Ida Loemongga dan Marie Thomas: Dua Pionir Kedokteran Perempuan
Ida Loemongga dan Marie Thomas adalah dua nama yang tak terpisahkan dari sejarah kedokteran perempuan di Indonesia. Keduanya adalah sosok inspiratif yang membuka jalan bagi perempuan Indonesia lainnya untuk berkontribusi di bidang kedokteran.
Marie Thomas: Dokter Perempuan Pertama Indonesia
Marie Thomas mencatatkan dirinya sebagai dokter perempuan pertama di Indonesia. Ia menjadi satu-satunya pelajar perempuan di antara 180 siswa laki-laki saat masuk Sekolah Pendidikan Dokter Bumiputra (STOVIA) pada tahun 1912. Dengan ketekunan dan kerja keras, Marie berhasil menyelesaikan pendidikannya dan lulus pada tahun 1922. Setelah lulus, Marie mengabdikan dirinya sebagai dokter di berbagai daerah di Indonesia, termasuk Medan, Manado, dan Batavia. Ia juga pernah menjadi asisten Dr. Nicolaas Boerma, seorang dokter spesialis kebidanan, di Rumah Sakit Centrale Burgerlijke Ziekeninrichting (CBZ, kini RSUPN Cipto Mangunkusumo Salemba Jakarta).

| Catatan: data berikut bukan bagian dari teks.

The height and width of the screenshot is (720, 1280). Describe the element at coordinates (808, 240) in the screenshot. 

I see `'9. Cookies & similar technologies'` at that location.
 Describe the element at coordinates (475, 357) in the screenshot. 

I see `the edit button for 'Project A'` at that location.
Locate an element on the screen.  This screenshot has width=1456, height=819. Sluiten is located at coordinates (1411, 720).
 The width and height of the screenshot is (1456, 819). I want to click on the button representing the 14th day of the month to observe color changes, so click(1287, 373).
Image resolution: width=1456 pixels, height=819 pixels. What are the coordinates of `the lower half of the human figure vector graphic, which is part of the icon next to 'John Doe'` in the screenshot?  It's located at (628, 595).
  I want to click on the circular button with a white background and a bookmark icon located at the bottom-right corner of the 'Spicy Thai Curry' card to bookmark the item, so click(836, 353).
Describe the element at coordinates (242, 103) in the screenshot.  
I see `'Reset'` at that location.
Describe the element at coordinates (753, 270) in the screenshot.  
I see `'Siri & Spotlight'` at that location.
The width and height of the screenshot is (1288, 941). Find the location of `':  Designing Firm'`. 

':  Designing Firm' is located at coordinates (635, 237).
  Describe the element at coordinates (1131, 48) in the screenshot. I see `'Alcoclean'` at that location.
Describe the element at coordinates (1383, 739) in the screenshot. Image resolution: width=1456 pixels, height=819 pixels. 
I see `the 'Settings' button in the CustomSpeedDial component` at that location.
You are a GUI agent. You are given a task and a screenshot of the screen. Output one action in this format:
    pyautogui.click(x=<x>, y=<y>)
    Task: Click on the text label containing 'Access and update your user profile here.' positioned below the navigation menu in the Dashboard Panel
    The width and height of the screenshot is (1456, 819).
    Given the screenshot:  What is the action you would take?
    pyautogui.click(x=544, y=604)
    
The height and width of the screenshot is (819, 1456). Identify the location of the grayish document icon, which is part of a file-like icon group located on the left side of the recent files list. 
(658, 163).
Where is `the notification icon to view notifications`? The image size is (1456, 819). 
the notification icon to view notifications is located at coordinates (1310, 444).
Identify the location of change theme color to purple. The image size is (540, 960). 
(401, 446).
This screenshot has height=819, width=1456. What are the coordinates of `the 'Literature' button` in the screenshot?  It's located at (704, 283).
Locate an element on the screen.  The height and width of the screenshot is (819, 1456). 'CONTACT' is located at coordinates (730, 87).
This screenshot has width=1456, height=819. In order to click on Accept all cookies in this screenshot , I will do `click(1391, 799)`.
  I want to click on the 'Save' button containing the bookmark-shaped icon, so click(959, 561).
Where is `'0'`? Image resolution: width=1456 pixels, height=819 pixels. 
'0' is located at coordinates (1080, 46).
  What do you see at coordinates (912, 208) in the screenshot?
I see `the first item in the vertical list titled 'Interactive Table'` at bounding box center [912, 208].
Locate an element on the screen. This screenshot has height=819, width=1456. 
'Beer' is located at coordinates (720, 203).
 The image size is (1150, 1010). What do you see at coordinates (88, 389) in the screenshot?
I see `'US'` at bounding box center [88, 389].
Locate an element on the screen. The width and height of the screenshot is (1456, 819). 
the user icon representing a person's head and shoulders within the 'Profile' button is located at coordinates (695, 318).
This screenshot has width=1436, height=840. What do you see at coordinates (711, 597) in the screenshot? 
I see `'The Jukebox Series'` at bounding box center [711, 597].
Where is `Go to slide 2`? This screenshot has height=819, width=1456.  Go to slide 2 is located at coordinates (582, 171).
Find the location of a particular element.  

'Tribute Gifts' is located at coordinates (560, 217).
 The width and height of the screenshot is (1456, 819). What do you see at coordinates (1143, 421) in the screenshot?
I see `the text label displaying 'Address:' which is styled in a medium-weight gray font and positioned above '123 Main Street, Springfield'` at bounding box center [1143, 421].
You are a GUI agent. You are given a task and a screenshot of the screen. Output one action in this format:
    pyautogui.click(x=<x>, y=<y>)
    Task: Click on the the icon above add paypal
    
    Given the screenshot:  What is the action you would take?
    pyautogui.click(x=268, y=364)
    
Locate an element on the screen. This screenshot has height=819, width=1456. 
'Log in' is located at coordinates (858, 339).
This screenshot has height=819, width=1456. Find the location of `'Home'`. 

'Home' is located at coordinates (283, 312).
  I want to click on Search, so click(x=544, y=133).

Kisah Ida Loemongga dan Marie Thomas adalah cerminan semangat perjuangan perempuan Indonesia dalam meraih pendidikan dan berkontribusi bagi bangsa. Meski menempuh jalan yang berbeda, keduanya telah menginspirasi generasi selanjutnya untuk terus berjuang dan meraih mimpi. Pencapaian mereka membuktikan bahwa perempuan memiliki potensi yang sama dengan laki-laki dalam segala bidang, termasuk kedokteran.
Kontribusi Dr. Ida Loemongga sebagai doktor perempuan pertama dari Indonesia tetap menjadi inspirasi bagi generasi muda. Kisahnya membuktikan bahwa dengan pendidikan dan dedikasi, batasan gender dapat diatasi, dan perempuan Indonesia dapat meraih prestasi gemilang di kancah internasional. Penelitian lebih lanjut mengenai kehidupan dan karya Dr. Ida Loemongga diharapkan dapat terus mengungkap lebih banyak detail tentang perjalanan hidupnya yang luar biasa.